Extracted data entries
* * * *

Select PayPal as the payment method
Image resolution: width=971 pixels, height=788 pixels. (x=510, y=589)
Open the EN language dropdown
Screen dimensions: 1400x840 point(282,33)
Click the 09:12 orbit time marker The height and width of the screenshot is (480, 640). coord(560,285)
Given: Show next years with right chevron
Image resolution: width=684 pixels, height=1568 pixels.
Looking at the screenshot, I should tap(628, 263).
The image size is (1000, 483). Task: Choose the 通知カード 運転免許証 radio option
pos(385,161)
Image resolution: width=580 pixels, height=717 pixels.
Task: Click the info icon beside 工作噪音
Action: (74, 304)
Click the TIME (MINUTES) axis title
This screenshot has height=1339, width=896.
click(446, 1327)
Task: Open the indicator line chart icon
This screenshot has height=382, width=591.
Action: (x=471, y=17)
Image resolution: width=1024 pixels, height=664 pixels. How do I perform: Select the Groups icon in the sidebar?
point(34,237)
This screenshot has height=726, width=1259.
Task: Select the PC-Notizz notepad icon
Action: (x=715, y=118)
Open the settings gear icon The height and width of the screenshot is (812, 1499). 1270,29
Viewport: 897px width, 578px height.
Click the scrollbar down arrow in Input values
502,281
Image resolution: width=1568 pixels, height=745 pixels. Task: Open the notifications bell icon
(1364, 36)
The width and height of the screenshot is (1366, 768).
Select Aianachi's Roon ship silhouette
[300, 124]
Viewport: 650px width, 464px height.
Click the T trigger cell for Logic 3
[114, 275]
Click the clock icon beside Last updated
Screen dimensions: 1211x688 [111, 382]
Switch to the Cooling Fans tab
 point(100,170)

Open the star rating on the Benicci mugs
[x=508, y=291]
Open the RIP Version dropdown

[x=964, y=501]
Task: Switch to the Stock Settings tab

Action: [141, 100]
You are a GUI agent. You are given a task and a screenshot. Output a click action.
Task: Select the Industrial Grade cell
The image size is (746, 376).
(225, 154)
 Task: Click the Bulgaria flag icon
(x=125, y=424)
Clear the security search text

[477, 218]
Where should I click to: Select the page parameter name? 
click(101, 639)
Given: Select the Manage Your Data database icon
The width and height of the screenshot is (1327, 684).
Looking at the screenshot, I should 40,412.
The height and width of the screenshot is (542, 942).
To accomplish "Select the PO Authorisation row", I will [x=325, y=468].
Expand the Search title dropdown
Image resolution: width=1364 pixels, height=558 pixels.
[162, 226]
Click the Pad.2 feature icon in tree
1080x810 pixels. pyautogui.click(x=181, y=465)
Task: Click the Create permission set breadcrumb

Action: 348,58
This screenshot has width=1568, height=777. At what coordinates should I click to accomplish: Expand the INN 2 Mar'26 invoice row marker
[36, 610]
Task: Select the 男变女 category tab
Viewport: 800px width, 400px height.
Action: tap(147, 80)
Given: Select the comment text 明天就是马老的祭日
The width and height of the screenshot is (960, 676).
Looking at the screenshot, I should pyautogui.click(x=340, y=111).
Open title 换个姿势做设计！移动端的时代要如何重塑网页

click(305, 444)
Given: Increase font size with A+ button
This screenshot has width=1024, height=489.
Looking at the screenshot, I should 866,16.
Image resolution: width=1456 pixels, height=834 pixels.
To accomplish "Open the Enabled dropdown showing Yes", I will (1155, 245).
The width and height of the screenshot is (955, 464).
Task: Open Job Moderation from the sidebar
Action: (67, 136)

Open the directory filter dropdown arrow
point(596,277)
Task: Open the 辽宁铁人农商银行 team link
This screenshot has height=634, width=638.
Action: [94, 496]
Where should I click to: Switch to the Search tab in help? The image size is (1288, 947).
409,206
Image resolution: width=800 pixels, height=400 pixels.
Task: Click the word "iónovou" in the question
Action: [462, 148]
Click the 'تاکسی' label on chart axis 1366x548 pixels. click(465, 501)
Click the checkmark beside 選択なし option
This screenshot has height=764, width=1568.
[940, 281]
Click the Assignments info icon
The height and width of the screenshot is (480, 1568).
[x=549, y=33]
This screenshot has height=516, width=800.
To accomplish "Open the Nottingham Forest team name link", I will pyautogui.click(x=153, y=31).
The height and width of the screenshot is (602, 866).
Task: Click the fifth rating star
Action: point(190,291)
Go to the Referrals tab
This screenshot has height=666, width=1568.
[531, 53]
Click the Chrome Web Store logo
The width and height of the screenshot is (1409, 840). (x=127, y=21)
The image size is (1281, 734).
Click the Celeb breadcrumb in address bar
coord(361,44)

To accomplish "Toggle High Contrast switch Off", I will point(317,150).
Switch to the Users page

* * * *

**PROBLEM TO WORK ON**
Can you reproduce all of the entries above, word for word?

**WRITTEN SOLUTION**
Select PayPal as the payment method
Image resolution: width=971 pixels, height=788 pixels. (x=510, y=589)
Open the EN language dropdown
Screen dimensions: 1400x840 point(282,33)
Click the 09:12 orbit time marker The height and width of the screenshot is (480, 640). coord(560,285)
Given: Show next years with right chevron
Image resolution: width=684 pixels, height=1568 pixels.
Looking at the screenshot, I should tap(628, 263).
The image size is (1000, 483). Task: Choose the 通知カード 運転免許証 radio option
pos(385,161)
Image resolution: width=580 pixels, height=717 pixels.
Task: Click the info icon beside 工作噪音
Action: (74, 304)
Click the TIME (MINUTES) axis title
This screenshot has height=1339, width=896.
click(446, 1327)
Task: Open the indicator line chart icon
This screenshot has height=382, width=591.
Action: (x=471, y=17)
Image resolution: width=1024 pixels, height=664 pixels. How do I perform: Select the Groups icon in the sidebar?
point(34,237)
This screenshot has height=726, width=1259.
Task: Select the PC-Notizz notepad icon
Action: (x=715, y=118)
Open the settings gear icon The height and width of the screenshot is (812, 1499). 1270,29
Viewport: 897px width, 578px height.
Click the scrollbar down arrow in Input values
502,281
Image resolution: width=1568 pixels, height=745 pixels. Task: Open the notifications bell icon
(1364, 36)
The width and height of the screenshot is (1366, 768).
Select Aianachi's Roon ship silhouette
[300, 124]
Viewport: 650px width, 464px height.
Click the T trigger cell for Logic 3
[114, 275]
Click the clock icon beside Last updated
Screen dimensions: 1211x688 [111, 382]
Switch to the Cooling Fans tab
 point(100,170)

Open the star rating on the Benicci mugs
[x=508, y=291]
Open the RIP Version dropdown

[x=964, y=501]
Task: Switch to the Stock Settings tab

Action: [141, 100]
You are a GUI agent. You are given a task and a screenshot. Output a click action.
Task: Select the Industrial Grade cell
The image size is (746, 376).
(225, 154)
 Task: Click the Bulgaria flag icon
(x=125, y=424)
Clear the security search text

[477, 218]
Where should I click to: Select the page parameter name? 
click(101, 639)
Given: Select the Manage Your Data database icon
The width and height of the screenshot is (1327, 684).
Looking at the screenshot, I should 40,412.
The height and width of the screenshot is (542, 942).
To accomplish "Select the PO Authorisation row", I will [x=325, y=468].
Expand the Search title dropdown
Image resolution: width=1364 pixels, height=558 pixels.
[162, 226]
Click the Pad.2 feature icon in tree
1080x810 pixels. pyautogui.click(x=181, y=465)
Task: Click the Create permission set breadcrumb

Action: 348,58
This screenshot has width=1568, height=777. At what coordinates should I click to accomplish: Expand the INN 2 Mar'26 invoice row marker
[36, 610]
Task: Select the 男变女 category tab
Viewport: 800px width, 400px height.
Action: tap(147, 80)
Given: Select the comment text 明天就是马老的祭日
The width and height of the screenshot is (960, 676).
Looking at the screenshot, I should pyautogui.click(x=340, y=111).
Open title 换个姿势做设计！移动端的时代要如何重塑网页

click(305, 444)
Given: Increase font size with A+ button
This screenshot has width=1024, height=489.
Looking at the screenshot, I should 866,16.
Image resolution: width=1456 pixels, height=834 pixels.
To accomplish "Open the Enabled dropdown showing Yes", I will (1155, 245).
The width and height of the screenshot is (955, 464).
Task: Open Job Moderation from the sidebar
Action: (67, 136)

Open the directory filter dropdown arrow
point(596,277)
Task: Open the 辽宁铁人农商银行 team link
This screenshot has height=634, width=638.
Action: [94, 496]
Where should I click to: Switch to the Search tab in help? The image size is (1288, 947).
409,206
Image resolution: width=800 pixels, height=400 pixels.
Task: Click the word "iónovou" in the question
Action: [462, 148]
Click the 'تاکسی' label on chart axis 1366x548 pixels. click(465, 501)
Click the checkmark beside 選択なし option
This screenshot has height=764, width=1568.
[940, 281]
Click the Assignments info icon
The height and width of the screenshot is (480, 1568).
[x=549, y=33]
This screenshot has height=516, width=800.
To accomplish "Open the Nottingham Forest team name link", I will pyautogui.click(x=153, y=31).
The height and width of the screenshot is (602, 866).
Task: Click the fifth rating star
Action: point(190,291)
Go to the Referrals tab
This screenshot has height=666, width=1568.
[531, 53]
Click the Chrome Web Store logo
The width and height of the screenshot is (1409, 840). (x=127, y=21)
The image size is (1281, 734).
Click the Celeb breadcrumb in address bar
coord(361,44)

To accomplish "Toggle High Contrast switch Off", I will point(317,150).
Switch to the Users page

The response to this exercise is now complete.